§ WORK INSTRUCTION: Retrieve every line from the records in which the word "export" occurs.

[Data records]
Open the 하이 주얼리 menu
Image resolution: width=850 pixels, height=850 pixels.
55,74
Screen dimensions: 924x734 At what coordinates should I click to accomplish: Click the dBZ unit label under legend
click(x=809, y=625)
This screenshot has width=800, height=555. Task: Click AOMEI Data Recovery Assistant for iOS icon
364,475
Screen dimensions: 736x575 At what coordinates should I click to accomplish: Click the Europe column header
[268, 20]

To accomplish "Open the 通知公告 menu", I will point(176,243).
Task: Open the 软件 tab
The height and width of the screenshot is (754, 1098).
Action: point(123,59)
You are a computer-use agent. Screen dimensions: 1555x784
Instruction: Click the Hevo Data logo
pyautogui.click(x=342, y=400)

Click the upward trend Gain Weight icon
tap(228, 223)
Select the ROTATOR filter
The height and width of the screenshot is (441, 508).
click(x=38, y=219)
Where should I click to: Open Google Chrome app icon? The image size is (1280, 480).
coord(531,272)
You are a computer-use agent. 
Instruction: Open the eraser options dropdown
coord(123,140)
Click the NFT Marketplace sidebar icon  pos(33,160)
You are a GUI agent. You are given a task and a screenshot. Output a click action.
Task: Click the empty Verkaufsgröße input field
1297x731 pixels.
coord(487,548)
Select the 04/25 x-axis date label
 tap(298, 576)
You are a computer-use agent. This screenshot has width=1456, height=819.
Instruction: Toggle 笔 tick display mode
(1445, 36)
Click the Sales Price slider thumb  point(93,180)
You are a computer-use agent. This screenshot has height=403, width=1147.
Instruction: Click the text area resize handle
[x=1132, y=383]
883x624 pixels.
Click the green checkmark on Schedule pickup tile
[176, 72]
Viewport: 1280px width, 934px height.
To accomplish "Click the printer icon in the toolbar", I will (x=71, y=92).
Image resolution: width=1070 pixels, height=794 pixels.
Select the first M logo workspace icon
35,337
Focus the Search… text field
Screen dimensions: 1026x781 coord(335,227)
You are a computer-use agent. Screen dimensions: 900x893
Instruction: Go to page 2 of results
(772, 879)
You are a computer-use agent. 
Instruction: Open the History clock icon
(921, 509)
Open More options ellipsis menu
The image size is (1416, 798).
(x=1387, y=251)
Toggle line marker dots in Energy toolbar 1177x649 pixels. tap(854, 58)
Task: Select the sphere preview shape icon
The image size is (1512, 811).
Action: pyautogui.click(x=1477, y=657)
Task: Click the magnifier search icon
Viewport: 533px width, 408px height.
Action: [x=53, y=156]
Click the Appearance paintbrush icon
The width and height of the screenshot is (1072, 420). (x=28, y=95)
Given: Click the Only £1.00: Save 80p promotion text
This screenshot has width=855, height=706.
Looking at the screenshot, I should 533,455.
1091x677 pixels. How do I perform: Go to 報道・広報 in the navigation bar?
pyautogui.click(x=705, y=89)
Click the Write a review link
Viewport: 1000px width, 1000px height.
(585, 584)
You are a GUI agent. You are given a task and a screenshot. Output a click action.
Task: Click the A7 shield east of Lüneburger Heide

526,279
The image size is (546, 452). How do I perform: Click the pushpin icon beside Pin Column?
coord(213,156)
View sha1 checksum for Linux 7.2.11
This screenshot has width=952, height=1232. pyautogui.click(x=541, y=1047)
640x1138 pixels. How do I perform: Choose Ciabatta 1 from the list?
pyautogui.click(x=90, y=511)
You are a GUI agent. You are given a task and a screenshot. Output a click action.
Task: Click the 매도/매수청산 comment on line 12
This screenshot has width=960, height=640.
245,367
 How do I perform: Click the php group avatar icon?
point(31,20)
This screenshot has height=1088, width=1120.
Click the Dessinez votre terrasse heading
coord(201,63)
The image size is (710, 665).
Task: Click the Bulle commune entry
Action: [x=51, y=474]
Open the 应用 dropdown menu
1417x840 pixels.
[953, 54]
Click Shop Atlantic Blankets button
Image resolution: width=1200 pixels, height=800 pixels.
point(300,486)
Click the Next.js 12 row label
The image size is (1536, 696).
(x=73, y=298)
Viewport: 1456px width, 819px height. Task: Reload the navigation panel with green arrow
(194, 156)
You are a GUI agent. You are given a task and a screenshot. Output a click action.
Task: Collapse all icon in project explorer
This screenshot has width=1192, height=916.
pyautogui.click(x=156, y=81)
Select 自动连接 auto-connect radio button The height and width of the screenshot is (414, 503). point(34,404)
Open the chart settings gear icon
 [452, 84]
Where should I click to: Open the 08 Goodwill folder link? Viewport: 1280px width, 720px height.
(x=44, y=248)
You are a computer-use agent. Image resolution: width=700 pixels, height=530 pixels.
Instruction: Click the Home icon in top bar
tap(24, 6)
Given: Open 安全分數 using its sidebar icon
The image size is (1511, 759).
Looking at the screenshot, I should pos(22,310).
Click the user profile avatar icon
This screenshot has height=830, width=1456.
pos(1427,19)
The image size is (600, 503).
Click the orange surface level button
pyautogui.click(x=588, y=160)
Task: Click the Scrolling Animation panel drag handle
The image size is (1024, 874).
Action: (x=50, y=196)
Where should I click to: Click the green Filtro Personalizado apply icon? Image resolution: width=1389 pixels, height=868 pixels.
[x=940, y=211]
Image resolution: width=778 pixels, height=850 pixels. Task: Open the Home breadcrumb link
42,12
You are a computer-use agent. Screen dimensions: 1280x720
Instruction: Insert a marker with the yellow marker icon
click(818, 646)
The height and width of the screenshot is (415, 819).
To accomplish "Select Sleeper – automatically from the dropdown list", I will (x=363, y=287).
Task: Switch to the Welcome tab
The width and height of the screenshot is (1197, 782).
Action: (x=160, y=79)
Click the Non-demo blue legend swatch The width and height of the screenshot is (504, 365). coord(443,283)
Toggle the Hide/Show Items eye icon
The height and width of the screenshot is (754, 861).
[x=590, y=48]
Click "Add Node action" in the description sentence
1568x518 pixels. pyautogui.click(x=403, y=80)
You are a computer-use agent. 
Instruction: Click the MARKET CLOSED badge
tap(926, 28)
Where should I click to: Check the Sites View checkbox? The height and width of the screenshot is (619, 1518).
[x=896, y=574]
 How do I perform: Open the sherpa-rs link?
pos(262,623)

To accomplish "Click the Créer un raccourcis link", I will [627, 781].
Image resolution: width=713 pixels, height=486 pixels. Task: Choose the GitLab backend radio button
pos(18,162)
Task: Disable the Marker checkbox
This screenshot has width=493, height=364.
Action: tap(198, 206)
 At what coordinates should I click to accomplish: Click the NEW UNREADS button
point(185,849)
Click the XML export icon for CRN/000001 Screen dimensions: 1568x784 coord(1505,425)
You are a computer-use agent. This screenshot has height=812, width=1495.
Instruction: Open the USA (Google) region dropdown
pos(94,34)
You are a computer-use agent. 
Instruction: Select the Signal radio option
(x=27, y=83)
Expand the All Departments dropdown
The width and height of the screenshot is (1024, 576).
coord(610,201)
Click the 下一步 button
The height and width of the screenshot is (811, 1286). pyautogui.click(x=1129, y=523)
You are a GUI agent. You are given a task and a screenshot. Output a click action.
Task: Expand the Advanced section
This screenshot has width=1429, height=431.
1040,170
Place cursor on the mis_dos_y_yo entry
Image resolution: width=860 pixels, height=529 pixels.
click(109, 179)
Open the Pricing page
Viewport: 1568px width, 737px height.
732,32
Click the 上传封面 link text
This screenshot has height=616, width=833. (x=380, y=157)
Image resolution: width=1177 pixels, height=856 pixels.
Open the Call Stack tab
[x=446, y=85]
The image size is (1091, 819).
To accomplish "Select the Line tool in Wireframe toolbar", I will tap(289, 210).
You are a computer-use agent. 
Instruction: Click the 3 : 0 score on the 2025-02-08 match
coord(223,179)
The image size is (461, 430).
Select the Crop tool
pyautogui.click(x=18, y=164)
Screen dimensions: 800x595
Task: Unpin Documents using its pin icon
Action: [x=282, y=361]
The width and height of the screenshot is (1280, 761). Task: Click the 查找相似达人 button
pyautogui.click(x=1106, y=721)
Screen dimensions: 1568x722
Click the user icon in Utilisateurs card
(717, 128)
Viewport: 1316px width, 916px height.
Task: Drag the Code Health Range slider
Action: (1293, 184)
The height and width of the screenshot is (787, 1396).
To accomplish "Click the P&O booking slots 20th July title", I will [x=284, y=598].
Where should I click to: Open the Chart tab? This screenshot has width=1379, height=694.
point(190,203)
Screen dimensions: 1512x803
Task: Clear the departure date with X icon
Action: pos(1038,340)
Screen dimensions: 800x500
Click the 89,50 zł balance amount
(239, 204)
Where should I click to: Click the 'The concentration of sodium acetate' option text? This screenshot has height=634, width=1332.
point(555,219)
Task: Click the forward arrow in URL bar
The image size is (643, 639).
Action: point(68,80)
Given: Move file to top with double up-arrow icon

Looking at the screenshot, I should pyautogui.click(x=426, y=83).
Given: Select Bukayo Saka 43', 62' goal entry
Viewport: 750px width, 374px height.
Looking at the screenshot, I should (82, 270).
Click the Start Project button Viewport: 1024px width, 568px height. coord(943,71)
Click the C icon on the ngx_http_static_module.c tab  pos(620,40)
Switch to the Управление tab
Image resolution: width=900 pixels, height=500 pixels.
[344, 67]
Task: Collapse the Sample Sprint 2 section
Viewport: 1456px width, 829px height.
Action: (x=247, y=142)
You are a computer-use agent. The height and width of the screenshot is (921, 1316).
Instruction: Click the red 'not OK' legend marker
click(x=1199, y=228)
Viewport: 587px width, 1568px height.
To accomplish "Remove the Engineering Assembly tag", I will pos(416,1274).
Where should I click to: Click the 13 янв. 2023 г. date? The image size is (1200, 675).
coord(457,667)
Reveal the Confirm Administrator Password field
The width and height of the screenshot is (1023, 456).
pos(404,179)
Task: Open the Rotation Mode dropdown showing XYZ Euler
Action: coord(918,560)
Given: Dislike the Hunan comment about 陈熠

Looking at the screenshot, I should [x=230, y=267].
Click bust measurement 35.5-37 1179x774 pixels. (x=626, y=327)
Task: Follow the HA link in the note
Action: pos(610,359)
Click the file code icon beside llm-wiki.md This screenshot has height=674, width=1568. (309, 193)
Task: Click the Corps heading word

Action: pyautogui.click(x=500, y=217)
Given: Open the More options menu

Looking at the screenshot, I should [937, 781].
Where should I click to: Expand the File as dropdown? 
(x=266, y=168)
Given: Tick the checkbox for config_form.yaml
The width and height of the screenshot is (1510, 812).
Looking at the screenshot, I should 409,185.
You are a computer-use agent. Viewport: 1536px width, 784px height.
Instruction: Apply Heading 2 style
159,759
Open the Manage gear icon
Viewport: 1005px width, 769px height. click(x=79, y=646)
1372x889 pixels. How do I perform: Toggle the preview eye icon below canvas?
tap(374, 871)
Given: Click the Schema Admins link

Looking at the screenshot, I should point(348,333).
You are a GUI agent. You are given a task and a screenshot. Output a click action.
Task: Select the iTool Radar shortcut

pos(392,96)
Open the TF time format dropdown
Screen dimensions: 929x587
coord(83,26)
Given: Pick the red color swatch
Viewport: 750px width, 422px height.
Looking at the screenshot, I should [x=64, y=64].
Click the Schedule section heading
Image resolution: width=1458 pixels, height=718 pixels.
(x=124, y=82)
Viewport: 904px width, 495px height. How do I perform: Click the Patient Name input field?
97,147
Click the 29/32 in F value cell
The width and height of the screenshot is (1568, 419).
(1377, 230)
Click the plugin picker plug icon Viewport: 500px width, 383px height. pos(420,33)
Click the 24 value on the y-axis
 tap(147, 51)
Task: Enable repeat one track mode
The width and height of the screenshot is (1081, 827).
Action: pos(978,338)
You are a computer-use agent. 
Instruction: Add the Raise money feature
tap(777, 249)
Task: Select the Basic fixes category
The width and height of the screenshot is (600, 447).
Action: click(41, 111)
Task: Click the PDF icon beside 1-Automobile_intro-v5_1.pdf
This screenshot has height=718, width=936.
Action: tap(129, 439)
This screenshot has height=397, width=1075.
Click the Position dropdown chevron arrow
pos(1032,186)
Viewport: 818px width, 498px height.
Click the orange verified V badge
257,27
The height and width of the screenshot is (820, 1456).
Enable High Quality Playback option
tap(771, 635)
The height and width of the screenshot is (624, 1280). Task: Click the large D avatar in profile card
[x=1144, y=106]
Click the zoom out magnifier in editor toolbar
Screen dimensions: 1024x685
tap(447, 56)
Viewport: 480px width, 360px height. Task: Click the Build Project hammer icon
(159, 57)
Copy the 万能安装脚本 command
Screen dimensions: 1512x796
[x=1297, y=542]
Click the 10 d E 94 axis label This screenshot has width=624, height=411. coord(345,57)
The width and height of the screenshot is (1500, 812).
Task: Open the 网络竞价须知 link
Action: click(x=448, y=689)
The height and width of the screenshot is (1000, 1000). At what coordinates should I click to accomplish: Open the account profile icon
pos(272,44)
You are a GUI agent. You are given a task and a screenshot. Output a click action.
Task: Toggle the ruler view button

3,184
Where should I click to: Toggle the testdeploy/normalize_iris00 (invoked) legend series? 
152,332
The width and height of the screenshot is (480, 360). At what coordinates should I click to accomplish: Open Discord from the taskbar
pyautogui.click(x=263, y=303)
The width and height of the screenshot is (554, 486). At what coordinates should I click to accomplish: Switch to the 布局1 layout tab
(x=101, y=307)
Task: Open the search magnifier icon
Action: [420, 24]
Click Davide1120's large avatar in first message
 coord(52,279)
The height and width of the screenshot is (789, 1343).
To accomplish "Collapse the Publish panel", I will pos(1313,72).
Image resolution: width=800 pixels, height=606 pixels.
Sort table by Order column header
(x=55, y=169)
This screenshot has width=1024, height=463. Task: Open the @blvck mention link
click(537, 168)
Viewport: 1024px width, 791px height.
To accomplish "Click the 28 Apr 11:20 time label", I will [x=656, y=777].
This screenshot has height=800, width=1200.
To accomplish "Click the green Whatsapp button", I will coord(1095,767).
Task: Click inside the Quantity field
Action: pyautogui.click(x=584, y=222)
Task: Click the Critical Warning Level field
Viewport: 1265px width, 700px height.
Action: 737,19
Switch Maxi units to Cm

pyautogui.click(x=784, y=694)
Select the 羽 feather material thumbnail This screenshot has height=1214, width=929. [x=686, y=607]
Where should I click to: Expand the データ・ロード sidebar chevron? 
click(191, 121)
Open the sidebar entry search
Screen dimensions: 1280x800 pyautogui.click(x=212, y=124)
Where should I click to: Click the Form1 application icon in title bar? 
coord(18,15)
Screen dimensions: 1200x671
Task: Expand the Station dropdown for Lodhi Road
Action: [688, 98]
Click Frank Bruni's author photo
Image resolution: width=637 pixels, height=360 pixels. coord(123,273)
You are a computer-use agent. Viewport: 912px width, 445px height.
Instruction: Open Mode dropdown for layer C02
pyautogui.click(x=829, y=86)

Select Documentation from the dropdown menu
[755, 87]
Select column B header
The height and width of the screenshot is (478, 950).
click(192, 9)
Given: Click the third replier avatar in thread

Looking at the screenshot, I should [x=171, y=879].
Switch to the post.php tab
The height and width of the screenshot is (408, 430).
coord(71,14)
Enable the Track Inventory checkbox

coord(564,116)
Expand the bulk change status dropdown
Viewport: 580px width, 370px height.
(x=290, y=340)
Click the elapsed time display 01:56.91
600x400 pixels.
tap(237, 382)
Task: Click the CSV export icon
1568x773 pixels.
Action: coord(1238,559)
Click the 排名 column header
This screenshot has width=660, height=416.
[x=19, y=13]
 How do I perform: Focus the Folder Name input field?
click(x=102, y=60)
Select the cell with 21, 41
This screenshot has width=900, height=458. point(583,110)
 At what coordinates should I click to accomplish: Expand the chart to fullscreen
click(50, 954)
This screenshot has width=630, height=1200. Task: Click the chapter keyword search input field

§ RESULT OF THE TASK:
Click the XML export icon for CRN/000001 Screen dimensions: 1568x784 coord(1505,425)
Task: Click the CSV export icon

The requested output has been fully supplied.